Ukraine’s goods trade deficit reached USD 284.1 mln in
January, surging eight times yoy, the State Statistics Service reported on
March 16. Goods import growth accelerated 31.4% yoy, outpacing export growth
of 23.5% yoy. Seasonally adjusted goods exports increased 8.0% m/m while
imports grew 5.5% m/m, allowing the trade deficit to decline 7.9% m/m.
Chemicals, machinery and vehicles were responsible for
half of the import growth in January. Specifically, imports of chemicals surged
50%, machinery rose 30% yoy and vehicles grew 36% yoy. Meanwhile, the role of
energy imports, which increased 16% yoy, diminished in whole goods import
growth. Recall, energy was the major contributor to import growth
in 2017.
Export growth was mostly due to metals (35% yoy growth
in January), machinery (46% yoy) and mineral products (28% yoy).

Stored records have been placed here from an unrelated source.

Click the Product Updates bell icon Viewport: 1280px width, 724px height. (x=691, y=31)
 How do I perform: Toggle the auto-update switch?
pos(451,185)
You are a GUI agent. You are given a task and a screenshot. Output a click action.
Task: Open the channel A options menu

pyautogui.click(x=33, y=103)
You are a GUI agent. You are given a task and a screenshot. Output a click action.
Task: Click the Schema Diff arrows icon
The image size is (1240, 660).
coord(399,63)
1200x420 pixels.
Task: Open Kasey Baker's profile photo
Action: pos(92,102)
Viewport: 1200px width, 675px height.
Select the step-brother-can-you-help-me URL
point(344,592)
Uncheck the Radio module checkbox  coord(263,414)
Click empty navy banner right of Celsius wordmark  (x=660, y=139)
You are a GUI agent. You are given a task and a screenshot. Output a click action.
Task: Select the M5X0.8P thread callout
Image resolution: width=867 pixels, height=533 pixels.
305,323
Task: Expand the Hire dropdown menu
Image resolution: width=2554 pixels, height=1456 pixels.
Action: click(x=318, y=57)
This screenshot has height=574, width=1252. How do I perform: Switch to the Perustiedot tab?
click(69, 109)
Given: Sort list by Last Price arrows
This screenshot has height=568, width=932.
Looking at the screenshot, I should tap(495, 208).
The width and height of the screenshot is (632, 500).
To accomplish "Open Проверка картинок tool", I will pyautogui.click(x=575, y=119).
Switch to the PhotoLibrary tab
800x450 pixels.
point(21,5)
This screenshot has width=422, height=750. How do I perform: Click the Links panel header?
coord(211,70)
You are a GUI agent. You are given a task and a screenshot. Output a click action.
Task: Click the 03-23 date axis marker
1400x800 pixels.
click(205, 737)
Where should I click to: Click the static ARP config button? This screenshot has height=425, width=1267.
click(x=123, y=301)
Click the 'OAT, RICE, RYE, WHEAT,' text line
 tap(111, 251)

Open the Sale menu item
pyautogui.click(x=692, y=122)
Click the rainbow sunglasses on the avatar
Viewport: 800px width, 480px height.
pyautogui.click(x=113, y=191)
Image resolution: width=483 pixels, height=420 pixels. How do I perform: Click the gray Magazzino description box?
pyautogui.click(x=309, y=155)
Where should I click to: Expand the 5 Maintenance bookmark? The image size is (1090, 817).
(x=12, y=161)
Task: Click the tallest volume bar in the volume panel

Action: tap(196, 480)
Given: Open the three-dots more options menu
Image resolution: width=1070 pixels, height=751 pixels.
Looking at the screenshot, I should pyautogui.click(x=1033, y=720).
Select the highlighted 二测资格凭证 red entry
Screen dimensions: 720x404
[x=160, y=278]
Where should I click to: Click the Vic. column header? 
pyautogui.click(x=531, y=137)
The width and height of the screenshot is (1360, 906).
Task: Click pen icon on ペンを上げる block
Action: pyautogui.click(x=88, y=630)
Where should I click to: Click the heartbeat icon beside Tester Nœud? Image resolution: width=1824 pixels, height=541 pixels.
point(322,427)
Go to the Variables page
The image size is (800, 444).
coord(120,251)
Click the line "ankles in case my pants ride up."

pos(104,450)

Export growth to EU countries (43.4% yoy) outpaced the
growth of imports (37.8% yoy). Meanwhile, import growth from CIS countries of
25.5% yoy outpaced export growth of 17.1% yoy.
Evgeniya Akhtyrko: January’s
swelling of the goods trade deficit was in line with our forecast. The
provisional customs statistics for 2M18 promise deceleration in both goods
imports and exports, resulting in a trade deficit of USD 0.9 bln, which is
about two times higher than in Jauary-Feburary last year.
This trend fits to our forecast of a USD 7.0 bln
goods trade deficit (according to UkrStat methodology) in 2018. The growing
trade deficit, amid bumpy currency inflow under the financial account, will
keep the Ukrainian hryvnia under devaluation pressure during the year.